Home

Although travel is exciting, home comforts are hard to beat. My daily morning ritual involves making coffee, feeding the starving cat, opening the balcony doors, sitting down to read or write a poem. The repetition of these tiny acts have brought a sense of calm and purpose to my life.

After many years of being in Spain, I’ve come to love my street: Carrer de les Carretes, redolent with Indian spice, in Raval, the ramshackle district of old town Barcelona. Although noisy, full of strange goings-on and narcopisos, it’s cheap and honest - rare these days in central Barcelona – and trouble doesn’t find you unless you look for it. It’s been my only constant home in all my adult life; everywhere else, transition, a waiting room for somewhere else, rootlessness and dispossession.

Another day is come
The streets are hazy with commotion
The mango-seller’s dim, fly-circled shack
The Arab boys that lounge about in groups,
The used fridge shops, now empty once again
A dog barking incessantly
From isolated balcony
Somebody playing music far too loud;
All this, Raval, adopted home,
Imperfect as the years,
Yet cherished nonetheless
For holding time
With hands that slip
Through seas of light.

My childhood home was different. A sprawling Tudor farmhouse in the depths of Sussex countryside, surrounded by sheep-dotted fields and leafy, deciduous forest. Its image often haunts my dreams. A sense of loss accompanies those dreams. That house where I discovered life has gone. A stranger lives there now. I can’t return.

The past has fallen from a high place, smashed, and broken into many glinting shards. We try to put them back together but we can’t. The old is gone, and other vases hold our flowers now. Building a home amid this changing world entails loss, immediate or eventual. We love these moments while we can. Our hands slip through this world as through an amber-coloured sea of light.

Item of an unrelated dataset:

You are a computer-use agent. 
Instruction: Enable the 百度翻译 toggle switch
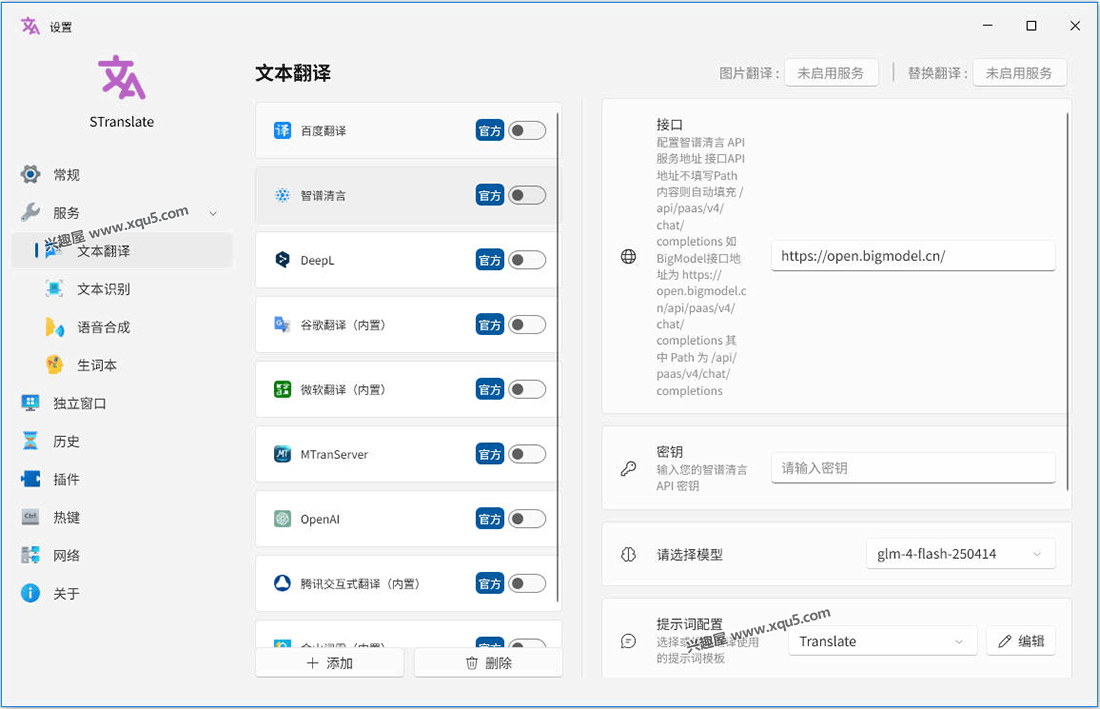(x=527, y=131)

Ideas of home exist on diverse levels. The first, our bodies, that fleshy house of mind, the second, the roof above our heads, the walls that shelter us from wind, and rain, nature’s inclemency. The third, the earth, the fragile webs of life that give us life amid the starlit void of space; the fourth, the universe itself, and then, beyond the universe, another home, perhaps, who knows? Our feeble human eyes will never see that far.

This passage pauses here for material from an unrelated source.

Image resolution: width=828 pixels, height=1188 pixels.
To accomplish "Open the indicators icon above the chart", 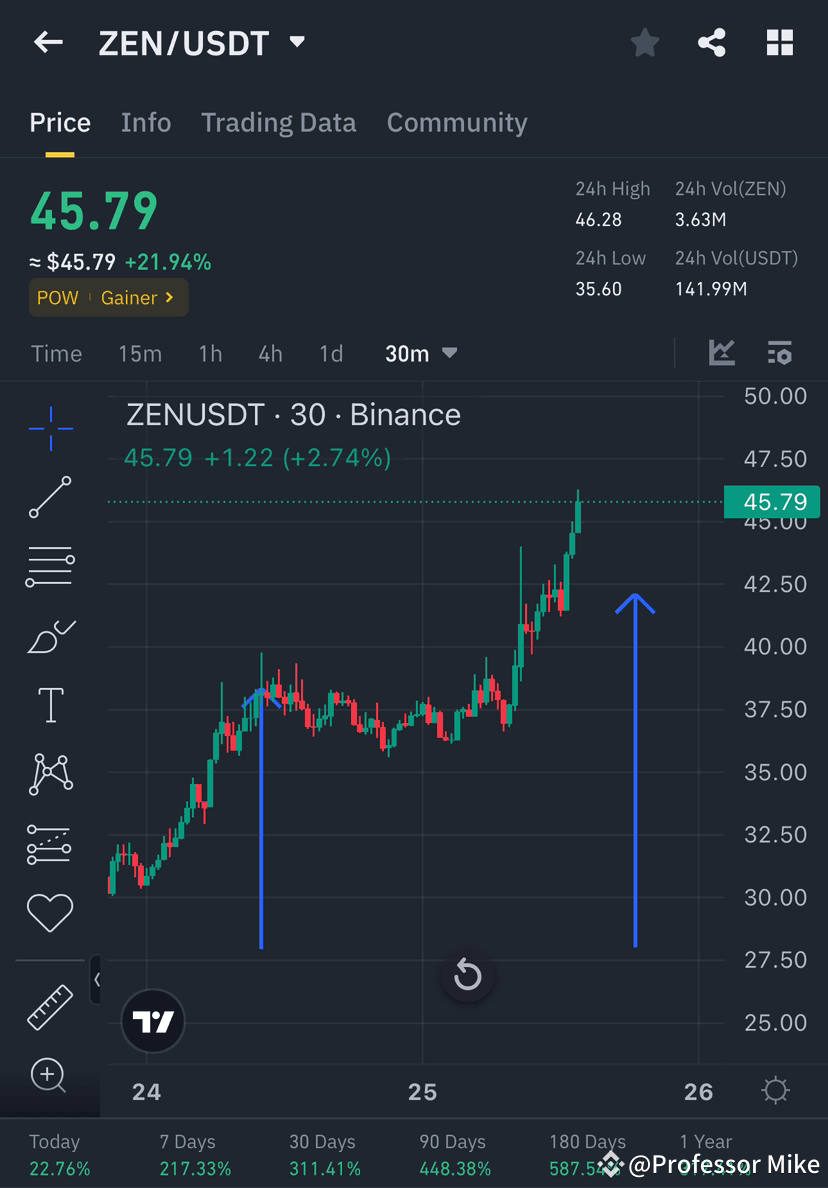I will click(x=721, y=353).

In the Kabbalah, as in many mystic traditions, the concept of infinity is quintessential. In the 16th century, Rabbi Moshe Cordovero wrote:

…Then you wonder, astonished: Who am I? I am a mustard seed in the middle of the sphere of the moon, which itself is a mustard seed within the next sphere. So it is with that sphere and all it contains in relation to the next sphere. So it is with all the spheres — one inside the other — and all of them are a mustard seed within the further expanses. And all of these are a mustard seed within further expanses.

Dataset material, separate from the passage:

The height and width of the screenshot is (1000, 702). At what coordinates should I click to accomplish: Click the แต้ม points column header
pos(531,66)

In modern mathematics, the same idea is expressed with the image of the fractal: an image, derived from a relatively simple formula, though infinitely complex. The mathematics behind fractals, loosely termed chaos, is also used to model natural processes, such as weather systems, starling murmurations, and the formation of coastlines. It would seem that nature – our home on earth – adores irregularity, deviation, unpredictability, an ordered disorder, so to speak, for behind the appearance of chaos lies tangible principles.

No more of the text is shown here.